(SOURCE):
>>>>>
The stories of goalkeepers becoming successful managers are far and few between. Strange coincidence or are there deep psychological explanations? Gary Boswell investigates.
Name five goalkeepers who have made the transition into successful football managers. The question that stumped doyens of the UK Pub Quiz League - The Eagle and Child Eggheads. They managed Dino Zoff who won the UEFA Cup with Juventus in 1990 and was of course only denied Euro 2000 success in the dying seconds of the final against France.
They also got Raymond Goethals who led Marseille to European Cup glory in 1993. Walter Zenga of Steua Bucharest and Red Star Belgrade fame got them a third tick in the box but they then fell foul of fourth choice Neville Southall on the technicality of the word 'successful'! One game in charge of the Welsh national team (lost 2-0 to Denmark on 9th June 1999) does not apparently constitute success. The aggrieved Eggheads lost their appeal and we never got to hear who their fifth candidate would be.
We racked our brains here at betting.betfair.com and Pacman gets the credit for coming up with current Twente manager Michel Preud'homme who won the Belgian league First Division with Standard Liege in 07-08 and the Belgian Cup with Gent in 09-10. You can back Twente at [60.0] with Betfair to win the Europa League after their third place in Tottenham's Champions League group qualifies them for the next phase. Goalkeepers as managers on the continent is less of an issue it would seem.
Successful goalkeeping managers in UK football is a rarity -arguably never happened. England stopper Tim Flowers is giving it a go at BSN relegation contenders Stafford Rangers. Record so far: seven games, seven defeats. Looks like he's going to conform to type!
Scottish keeper Bryan Gunn looked to be about to break the mould when he took over at Norwich and led them to a 4-0 win over Barnsley. The infamous 1-7 start of the season defeat to Colchester saw the end of his short tenure. Twenty one games and ten defeats with a 28.57% win ratio. Not good enough. Gunn took the hint and is now a director of business development for a Great Yarmouth based digital phone company. Par for the course in UK football.
<<<<<
(SHORT PROBLEM): Carry on the piece about goalkeepers becoming football managers from where it stops, in the same voice.

(ENTRIES SHOWN):
>>>>>
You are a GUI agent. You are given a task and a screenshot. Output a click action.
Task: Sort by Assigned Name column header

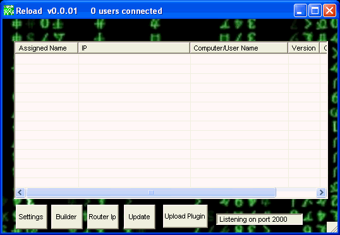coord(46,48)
<<<<<
>>>>>
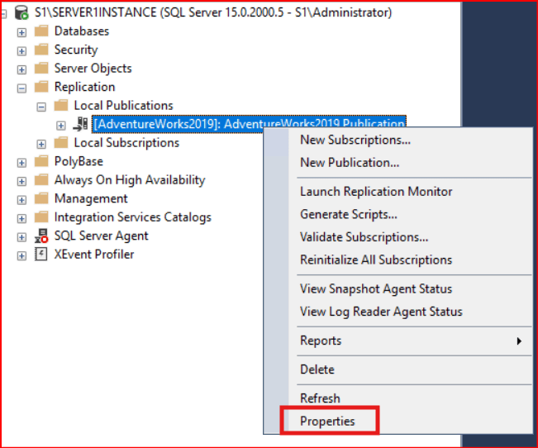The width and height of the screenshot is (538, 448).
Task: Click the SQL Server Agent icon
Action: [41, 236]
<<<<<
(EXPECTED OUTPUT):
So what is it that marks out the psychology of goalkeepers and makes them rare candidates for success in football management? David James is on the case. Currently doing his coaching badges, he has been told by backroom staff that he must become good at understanding his strengths and weaknesses and learn to delegate. Tough lesson for keepers that. Years of solitary control and detachment from the team ethic. What Peter Schmeichel called being 'one on one. Me against the strikers. More like being tennis players than team players. Solitary combat.' You can see how that doesn't bode well for man management! ' I'd be good at bawling them out in the dressing room half time when they've played like a bunch of pandas but how the heaven am I going to teach them to dribble?'
It's a fair point. James says that football for goalkeepers is very black and white. 'Whereas an outfield player can make a bad pass and expect to get covered (unless he plays for England perhaps?), a goalkeeper has no margin for error. He must learn to become very singleminded to succeed.' Eleven of the 20 Premier League reading Star ambassadors for the current Library Literacy programme are goalkeepers. Robert Green lists his favourite book as Homer's Iliad.He also identifies with the plays of Albert Camus who was himself a goalkeeper for his University team. More evidence that goalkeepers are perhaps a breed apart.
No hope for James and Flowers then in UK football? Neville Southall's eccentric career as manager of Dover and Margate would suggest not. Jock Wallace did ok for a while for Rangers in the Seventies but Psychology Today's recent study shows goalkeepers to have highly developed pre-frontal cortex. Makes them good at tunnel vision and concentration and also presumably gives them an edge in penalty shoot outs against strikers with poorly formed pre-frontal cortex who just hit and hope! Not going to make them good in the man management/delegation stakes though. Not here in the UK at any rate, where perhaps we are also more likely to treat things in a black and white way.
Jose Mourinho's Dad was a goalie. Perhaps there lies an answer. Five successful football managers whose fathers were goalkeepers? Where are those Eggheads when you need them?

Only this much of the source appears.